Repeat the records in full, exactly.

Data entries
[Start of section]
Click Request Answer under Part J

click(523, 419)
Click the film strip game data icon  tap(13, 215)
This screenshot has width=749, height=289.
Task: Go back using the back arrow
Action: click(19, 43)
[End of section]
(RESULT OF THE EXERCISE):
Click Request Answer under Part J

click(523, 419)
Click the film strip game data icon  tap(13, 215)
This screenshot has width=749, height=289.
Task: Go back using the back arrow
Action: click(19, 43)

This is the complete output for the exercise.